Expression array for Trichoderma harzianum T34 and nox1 overexpressed transformant Tnox5 strains in dual culture with Pythium ultimum

A self-designed Trichoderma high density oligonuclotide (HDO) microarray (Roche-NimbleGen, Inc., Madison, WI, USA) was constructed in a similar way than a previous Trichoderma HDO microarray (Samolski et al., 2009). The microarray was composed of 392,779 60-mer probes designed against 13,443 EST-derived transcripts (Trichochip-1) and the genomes of T. atroviride (11,100 genes) and T. virens (11,643 genes). The Trichochip-1 ESTs were obtained from 28 cDNA libraries from eight different species (representing the biodiversity of this genus: T. harzianum, T. atroviride, T. asperellum, T. viride, T. longibrachiatum, T. virens, T. stromaticum and T. aggresivum), under a wide range of growth conditions, including biocontrol-related conditions and different nutritional situations (Vizcaíno et al., 2006). The Trichochip1 EST database was generated in the TrichoEST project funded by the EU (QLK3-CT-2002-02032). Confrontations were carried out between the T. harzianum T34 or nox1 overexpressed transformant Tnox5 and P. ultimum. Agar plugs cut from the growing edge of a 4-day colony of Trichoderma and Pythium were placed 2 cm from the border on the opposite side of the same petri plates containing PDA covered with sterile cellophane sheets.
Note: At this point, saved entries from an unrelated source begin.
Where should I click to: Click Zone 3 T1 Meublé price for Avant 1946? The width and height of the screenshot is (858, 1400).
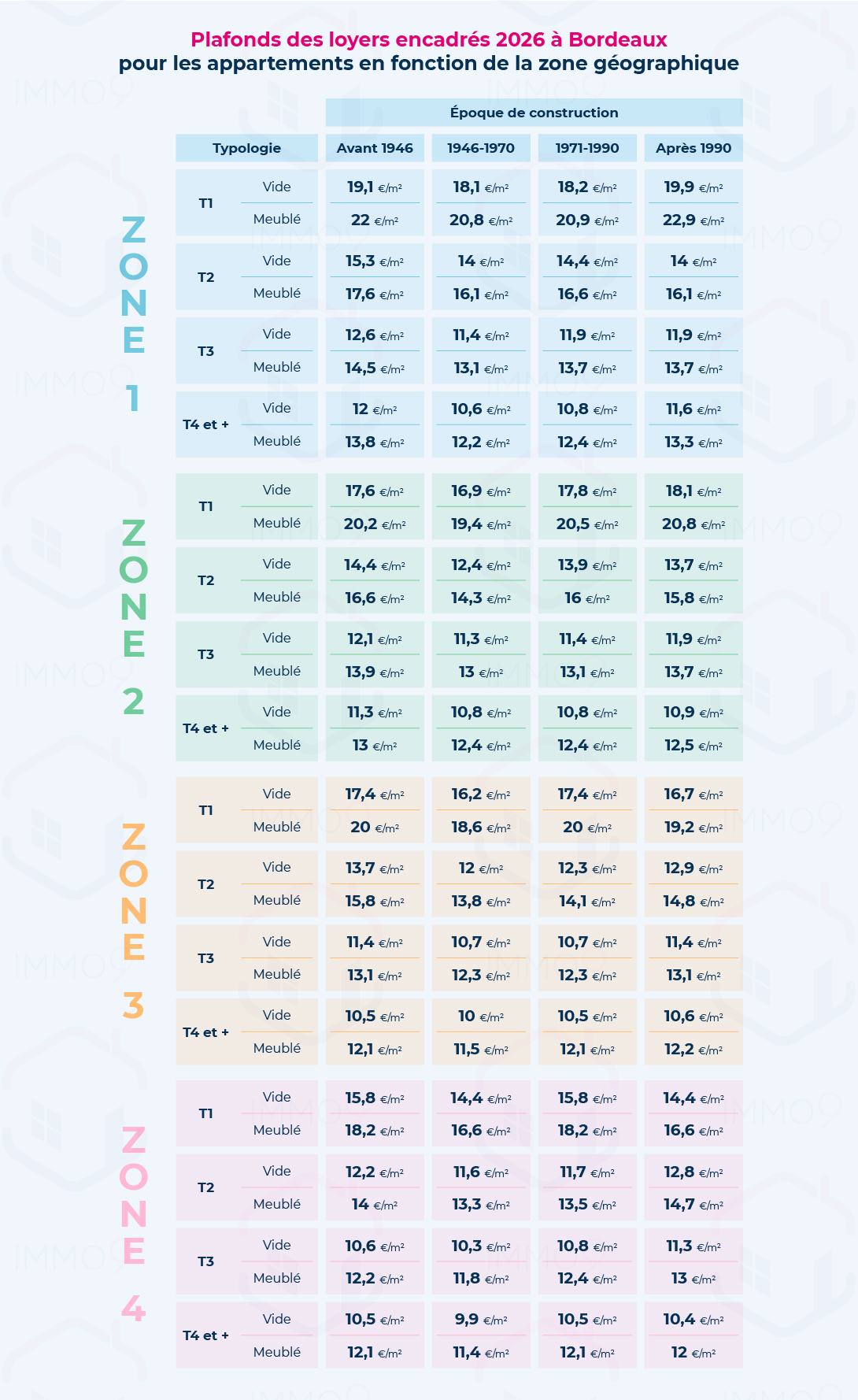[x=375, y=828]
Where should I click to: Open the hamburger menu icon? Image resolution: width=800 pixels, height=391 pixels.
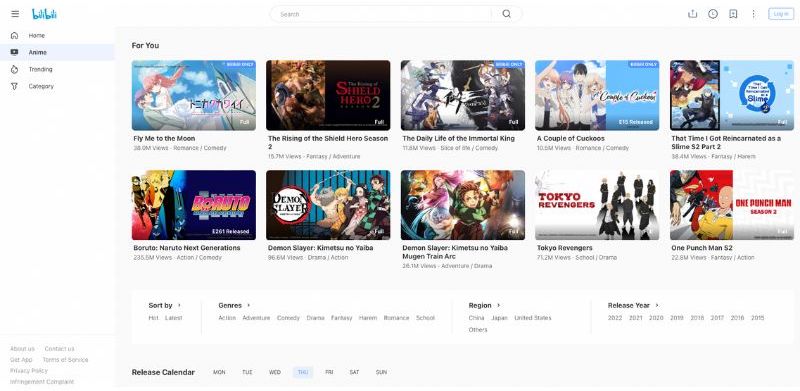coord(15,14)
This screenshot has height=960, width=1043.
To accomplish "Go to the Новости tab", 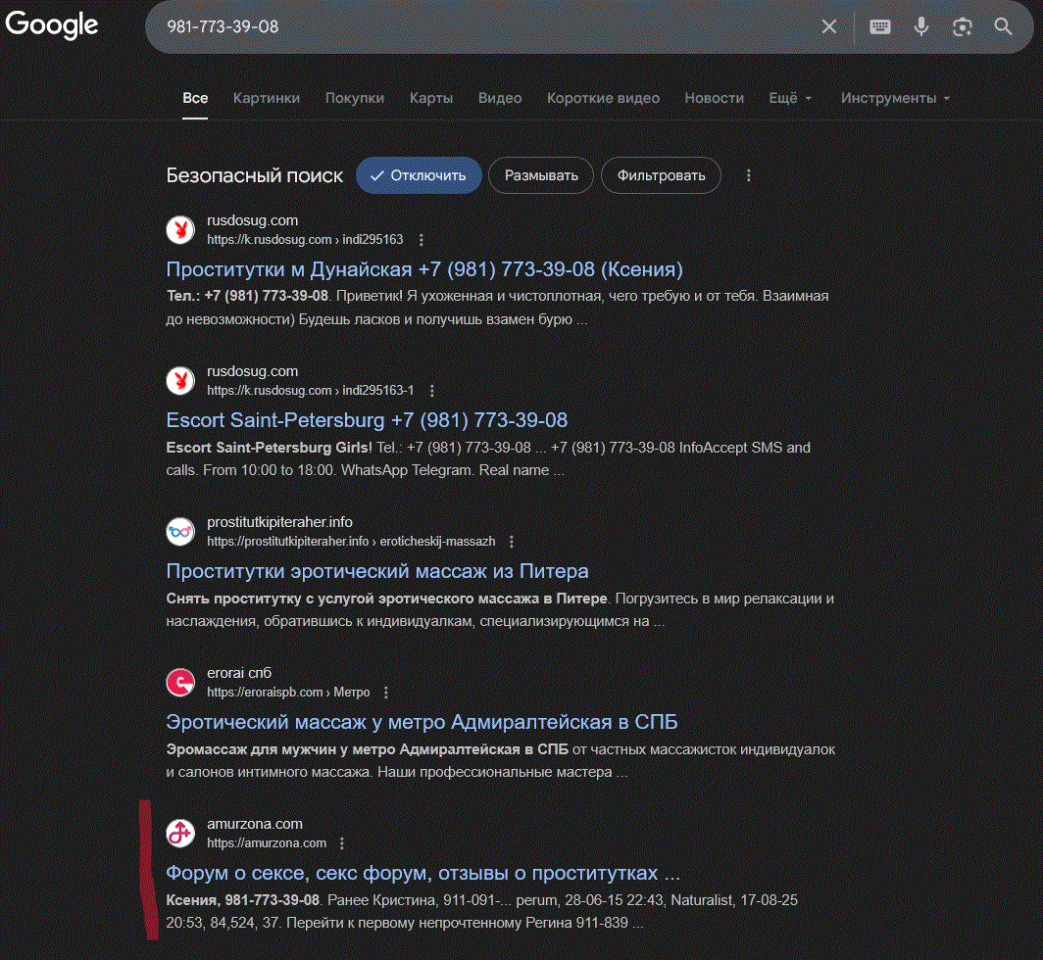I will click(x=714, y=98).
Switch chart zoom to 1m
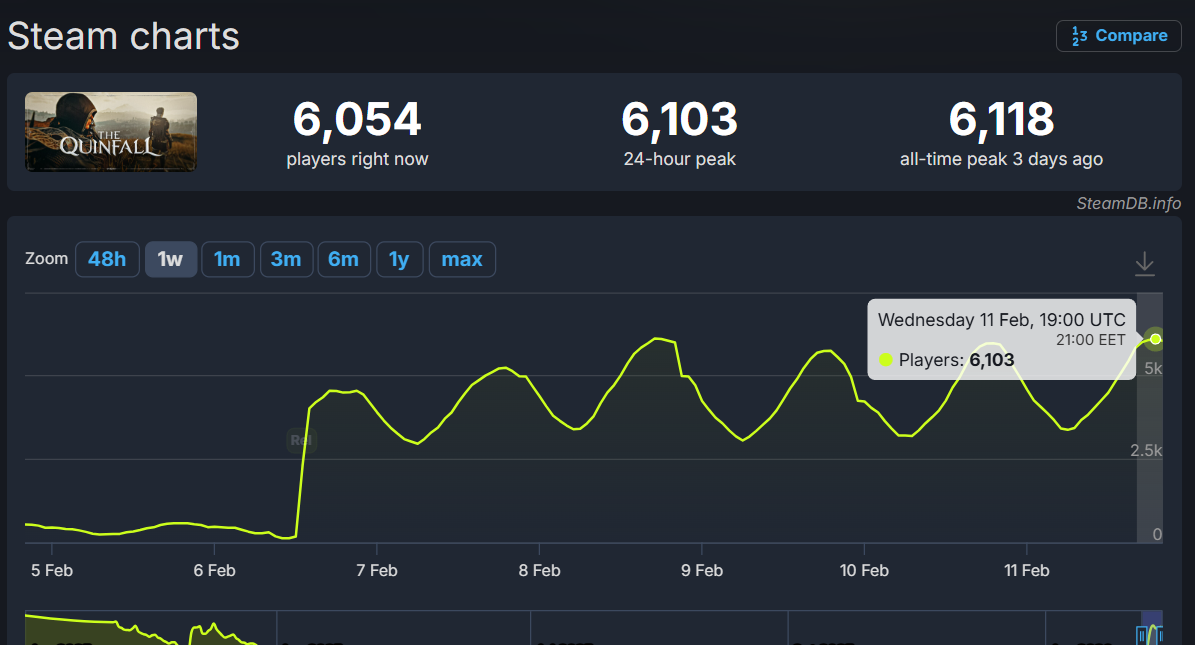This screenshot has width=1195, height=645. click(x=227, y=259)
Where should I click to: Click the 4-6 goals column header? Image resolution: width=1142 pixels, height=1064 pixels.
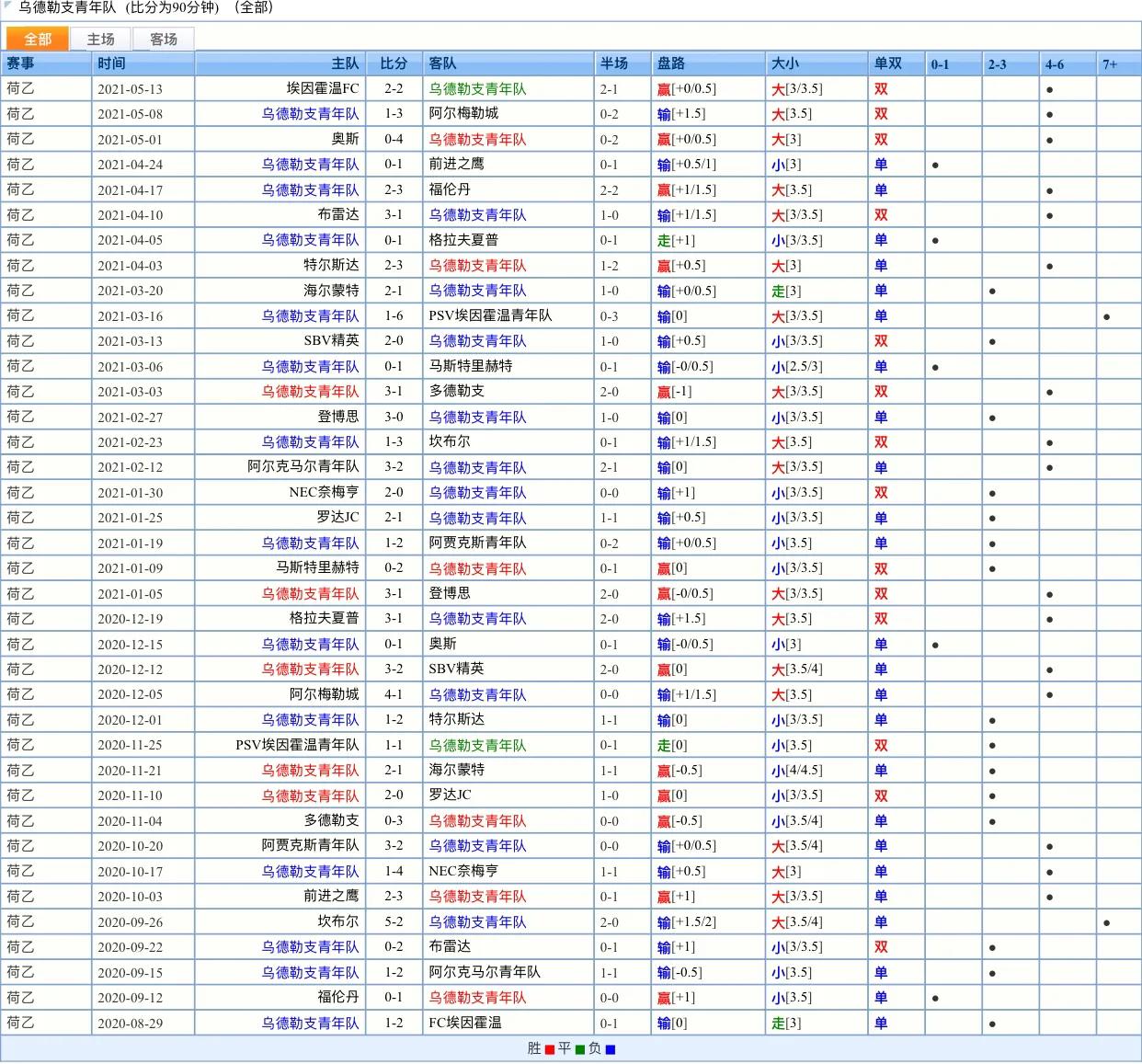1054,63
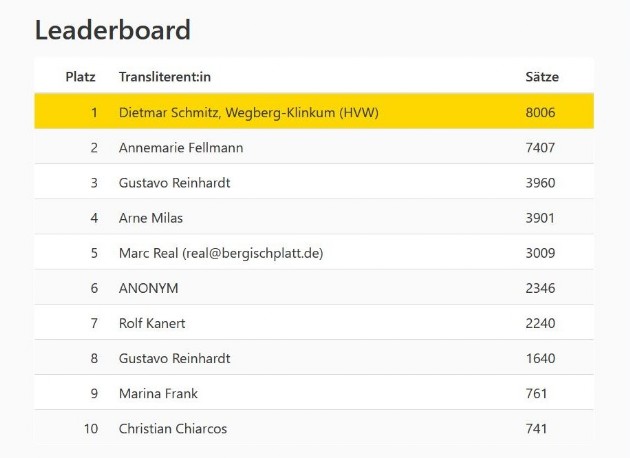630x458 pixels.
Task: Open the Dietmar Schmitz row
Action: [314, 111]
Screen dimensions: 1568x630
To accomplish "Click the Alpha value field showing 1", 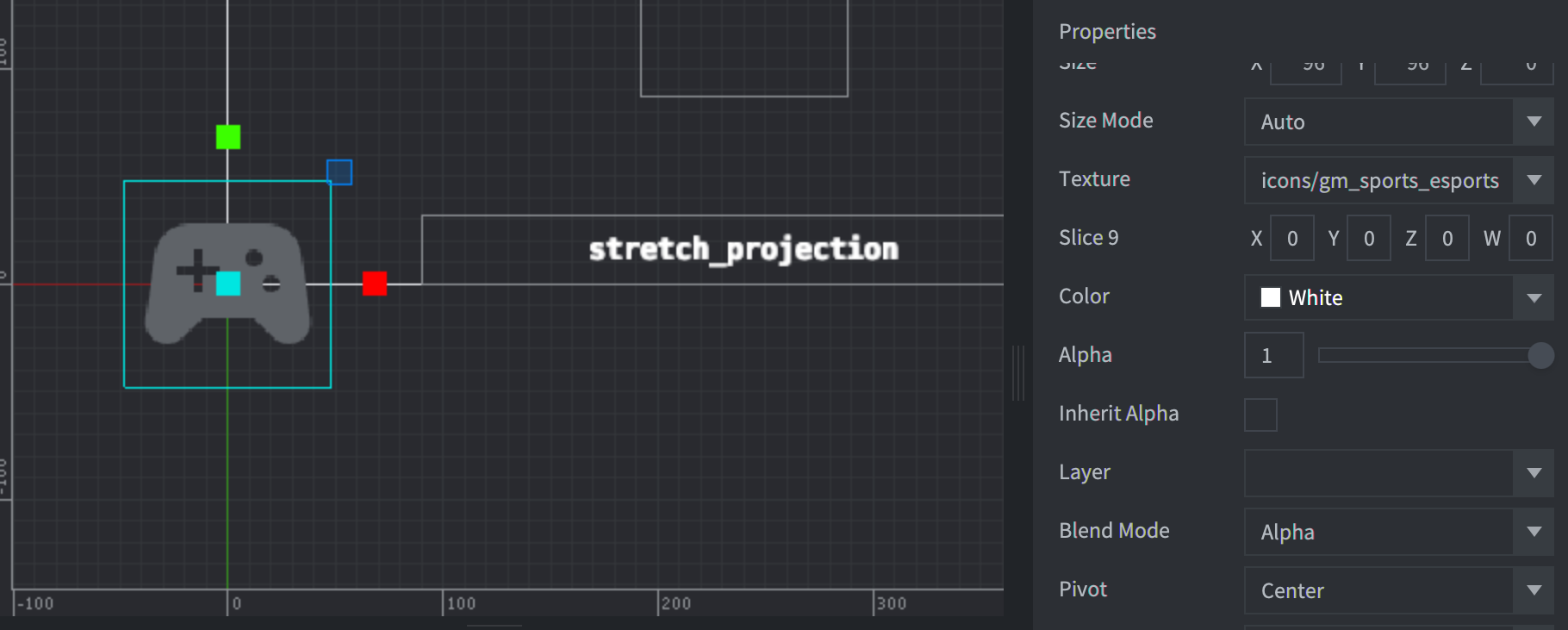I will (1273, 354).
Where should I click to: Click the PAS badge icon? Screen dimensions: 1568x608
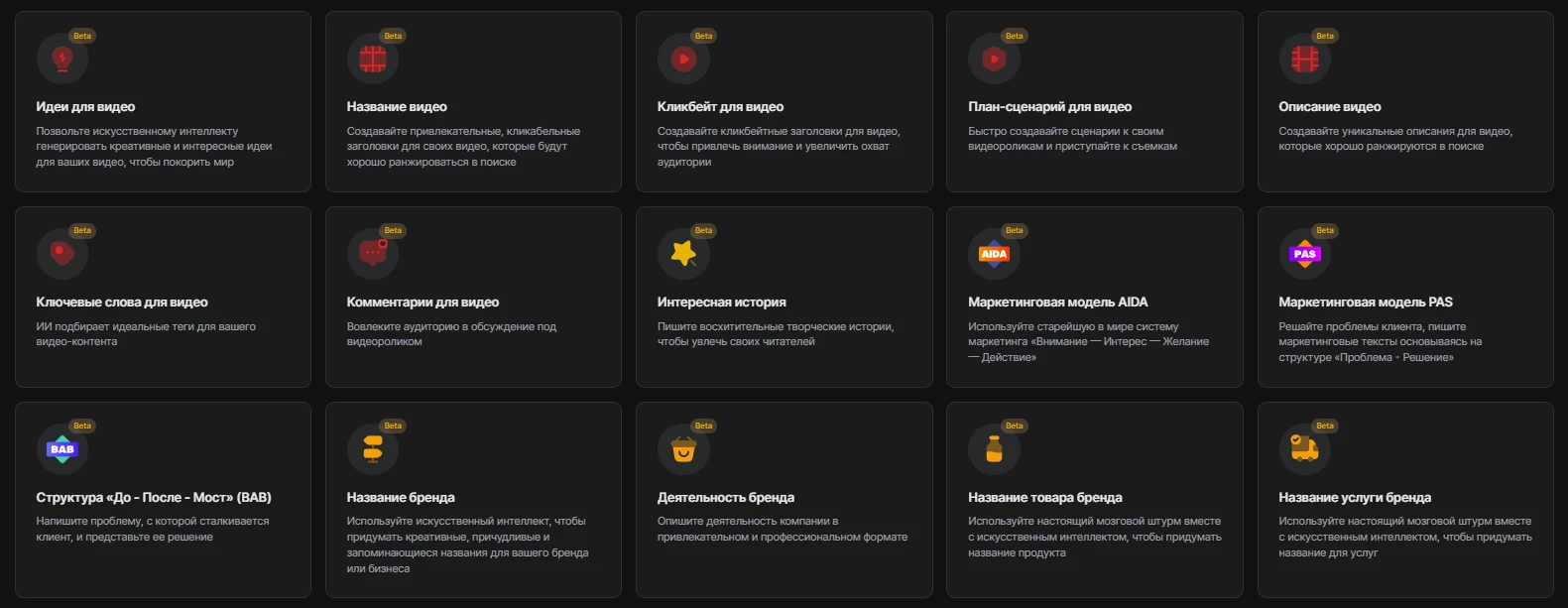click(1304, 254)
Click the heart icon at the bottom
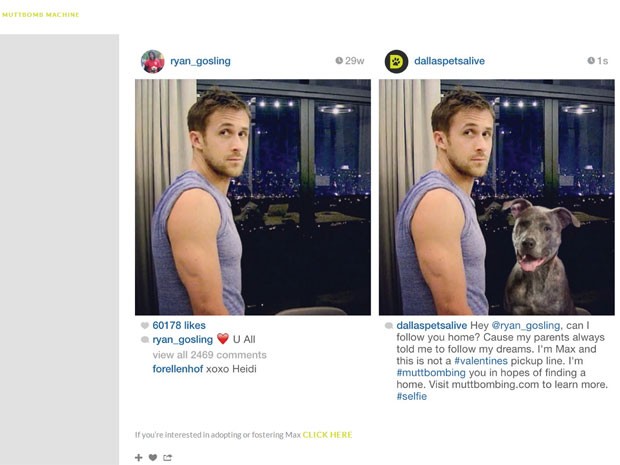This screenshot has height=465, width=620. coord(153,457)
Dual cultures were allowed to grow at 25 ºC and mycelia were collected from the interaction zone in confrontations between P. ultimum and T. harzianum T34 or Tnox5 strains. Seven PDA plates were used for each condition considered and RNAs were extracted and the corresponding cDNAs were use to hybridize by triplicate the Trichoderma HDO microarray.